▸ **Records**:
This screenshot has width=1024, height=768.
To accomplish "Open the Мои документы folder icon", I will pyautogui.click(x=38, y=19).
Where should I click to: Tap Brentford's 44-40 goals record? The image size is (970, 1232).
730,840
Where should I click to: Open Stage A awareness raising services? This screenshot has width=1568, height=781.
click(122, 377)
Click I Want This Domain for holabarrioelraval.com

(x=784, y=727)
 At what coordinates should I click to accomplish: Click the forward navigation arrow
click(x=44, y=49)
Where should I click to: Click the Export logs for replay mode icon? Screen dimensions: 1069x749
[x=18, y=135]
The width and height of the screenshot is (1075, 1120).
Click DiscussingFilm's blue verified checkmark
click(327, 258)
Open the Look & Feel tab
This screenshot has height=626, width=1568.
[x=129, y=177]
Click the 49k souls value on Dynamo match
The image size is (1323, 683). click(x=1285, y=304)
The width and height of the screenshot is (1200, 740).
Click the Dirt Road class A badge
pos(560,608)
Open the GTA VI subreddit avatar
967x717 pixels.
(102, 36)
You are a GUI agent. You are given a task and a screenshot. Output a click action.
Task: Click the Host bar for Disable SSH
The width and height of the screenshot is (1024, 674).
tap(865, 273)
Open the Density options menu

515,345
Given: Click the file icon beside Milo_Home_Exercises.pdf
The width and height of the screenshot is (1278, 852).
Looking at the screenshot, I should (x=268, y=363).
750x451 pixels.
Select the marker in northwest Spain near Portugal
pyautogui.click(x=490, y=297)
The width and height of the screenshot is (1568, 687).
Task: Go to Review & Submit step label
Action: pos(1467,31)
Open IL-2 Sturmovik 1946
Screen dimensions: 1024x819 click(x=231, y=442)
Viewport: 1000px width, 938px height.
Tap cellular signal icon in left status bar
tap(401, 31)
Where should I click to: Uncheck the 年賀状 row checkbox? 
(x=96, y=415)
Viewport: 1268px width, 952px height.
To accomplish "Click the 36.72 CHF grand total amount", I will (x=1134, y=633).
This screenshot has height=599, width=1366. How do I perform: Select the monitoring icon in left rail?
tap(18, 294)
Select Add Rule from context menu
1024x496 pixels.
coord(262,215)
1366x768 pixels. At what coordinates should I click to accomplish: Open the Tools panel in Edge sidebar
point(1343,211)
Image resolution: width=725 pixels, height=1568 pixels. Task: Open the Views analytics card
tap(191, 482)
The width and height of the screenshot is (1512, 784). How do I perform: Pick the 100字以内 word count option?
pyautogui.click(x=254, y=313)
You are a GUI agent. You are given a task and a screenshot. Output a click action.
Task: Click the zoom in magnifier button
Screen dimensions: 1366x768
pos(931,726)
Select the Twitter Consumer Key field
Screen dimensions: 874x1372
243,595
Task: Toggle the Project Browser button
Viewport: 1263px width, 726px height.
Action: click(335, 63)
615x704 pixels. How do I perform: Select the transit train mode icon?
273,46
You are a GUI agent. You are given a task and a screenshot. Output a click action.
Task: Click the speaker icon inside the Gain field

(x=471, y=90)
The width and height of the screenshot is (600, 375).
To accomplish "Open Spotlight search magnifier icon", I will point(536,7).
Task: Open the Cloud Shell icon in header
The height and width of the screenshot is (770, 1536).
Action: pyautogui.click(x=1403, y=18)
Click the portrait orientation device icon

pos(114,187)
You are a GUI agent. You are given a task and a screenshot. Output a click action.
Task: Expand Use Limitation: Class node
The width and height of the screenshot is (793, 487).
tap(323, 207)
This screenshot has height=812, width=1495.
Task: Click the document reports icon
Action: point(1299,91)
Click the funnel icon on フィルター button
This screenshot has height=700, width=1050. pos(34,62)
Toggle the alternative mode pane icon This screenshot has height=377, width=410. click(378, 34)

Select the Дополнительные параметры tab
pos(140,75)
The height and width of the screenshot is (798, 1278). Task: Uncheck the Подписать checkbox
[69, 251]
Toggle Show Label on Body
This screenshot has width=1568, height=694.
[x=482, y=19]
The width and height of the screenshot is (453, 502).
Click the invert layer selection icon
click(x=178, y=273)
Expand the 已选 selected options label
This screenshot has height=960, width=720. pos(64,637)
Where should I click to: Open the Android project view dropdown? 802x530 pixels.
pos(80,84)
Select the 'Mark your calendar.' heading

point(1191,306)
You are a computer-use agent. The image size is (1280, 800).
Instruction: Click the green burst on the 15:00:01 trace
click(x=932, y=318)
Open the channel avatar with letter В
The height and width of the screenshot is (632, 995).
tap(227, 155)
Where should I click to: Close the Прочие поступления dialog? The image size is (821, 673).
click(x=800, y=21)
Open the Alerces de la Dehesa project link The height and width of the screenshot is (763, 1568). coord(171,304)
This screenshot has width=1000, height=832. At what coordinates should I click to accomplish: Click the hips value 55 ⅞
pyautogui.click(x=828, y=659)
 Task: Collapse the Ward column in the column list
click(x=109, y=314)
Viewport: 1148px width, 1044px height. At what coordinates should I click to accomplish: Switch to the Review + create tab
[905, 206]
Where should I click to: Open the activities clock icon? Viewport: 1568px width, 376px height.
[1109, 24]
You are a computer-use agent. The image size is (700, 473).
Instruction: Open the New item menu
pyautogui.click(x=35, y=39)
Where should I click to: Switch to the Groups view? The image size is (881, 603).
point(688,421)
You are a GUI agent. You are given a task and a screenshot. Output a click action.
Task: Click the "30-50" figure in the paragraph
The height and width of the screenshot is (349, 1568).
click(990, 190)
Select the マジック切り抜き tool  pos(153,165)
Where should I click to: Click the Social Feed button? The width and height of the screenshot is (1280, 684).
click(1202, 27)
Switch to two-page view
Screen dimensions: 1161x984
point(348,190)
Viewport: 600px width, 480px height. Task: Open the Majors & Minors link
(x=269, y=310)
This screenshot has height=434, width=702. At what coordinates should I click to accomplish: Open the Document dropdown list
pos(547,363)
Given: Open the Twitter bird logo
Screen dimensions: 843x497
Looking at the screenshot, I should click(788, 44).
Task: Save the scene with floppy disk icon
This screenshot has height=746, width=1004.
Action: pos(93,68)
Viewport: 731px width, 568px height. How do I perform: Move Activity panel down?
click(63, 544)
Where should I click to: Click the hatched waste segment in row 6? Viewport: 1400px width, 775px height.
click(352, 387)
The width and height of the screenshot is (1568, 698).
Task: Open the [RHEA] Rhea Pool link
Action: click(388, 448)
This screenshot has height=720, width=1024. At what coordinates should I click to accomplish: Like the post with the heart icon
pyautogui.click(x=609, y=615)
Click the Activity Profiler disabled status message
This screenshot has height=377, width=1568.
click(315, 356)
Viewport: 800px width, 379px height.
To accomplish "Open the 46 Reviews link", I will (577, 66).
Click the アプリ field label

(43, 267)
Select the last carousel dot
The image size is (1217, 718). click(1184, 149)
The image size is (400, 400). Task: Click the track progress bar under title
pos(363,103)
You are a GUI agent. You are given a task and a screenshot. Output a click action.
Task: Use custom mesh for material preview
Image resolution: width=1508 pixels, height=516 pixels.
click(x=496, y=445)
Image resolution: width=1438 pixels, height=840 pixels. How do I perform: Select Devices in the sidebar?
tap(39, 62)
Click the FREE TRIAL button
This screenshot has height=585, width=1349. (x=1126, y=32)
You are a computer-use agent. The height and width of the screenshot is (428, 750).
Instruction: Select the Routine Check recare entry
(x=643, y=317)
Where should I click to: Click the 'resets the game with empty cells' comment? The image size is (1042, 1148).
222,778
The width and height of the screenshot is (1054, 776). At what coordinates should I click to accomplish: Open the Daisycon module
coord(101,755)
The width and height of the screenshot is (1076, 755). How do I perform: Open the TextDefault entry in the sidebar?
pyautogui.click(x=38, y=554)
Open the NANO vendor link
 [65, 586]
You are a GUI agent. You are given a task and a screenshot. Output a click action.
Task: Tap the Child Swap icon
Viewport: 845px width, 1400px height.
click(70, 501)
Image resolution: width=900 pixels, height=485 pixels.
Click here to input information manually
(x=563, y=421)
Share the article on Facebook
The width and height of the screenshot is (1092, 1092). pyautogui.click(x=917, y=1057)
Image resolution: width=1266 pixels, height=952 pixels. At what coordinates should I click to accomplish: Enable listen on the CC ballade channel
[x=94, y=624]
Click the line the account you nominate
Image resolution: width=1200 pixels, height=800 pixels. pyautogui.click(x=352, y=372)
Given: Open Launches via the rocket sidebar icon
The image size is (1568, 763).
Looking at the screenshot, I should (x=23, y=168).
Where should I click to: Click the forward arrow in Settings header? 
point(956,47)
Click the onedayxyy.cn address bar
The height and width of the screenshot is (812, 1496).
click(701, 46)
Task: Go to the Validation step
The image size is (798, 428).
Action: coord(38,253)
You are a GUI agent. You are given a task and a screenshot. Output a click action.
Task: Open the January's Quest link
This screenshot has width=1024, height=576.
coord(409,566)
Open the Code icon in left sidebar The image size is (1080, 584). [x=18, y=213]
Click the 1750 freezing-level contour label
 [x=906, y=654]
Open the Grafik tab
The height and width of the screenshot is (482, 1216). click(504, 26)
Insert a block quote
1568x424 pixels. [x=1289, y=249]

▸ **Work required**: Where the string "will" appears in a line of the entries above, return that line.

▸ **Answer area**:
To accomplish "Open the Мои документы folder icon", I will pyautogui.click(x=38, y=19).
To accomplish "Click the 36.72 CHF grand total amount", I will (x=1134, y=633).
To accomplish "Open Spotlight search magnifier icon", I will point(536,7).
To accomplish "Open the 46 Reviews link", I will (577, 66).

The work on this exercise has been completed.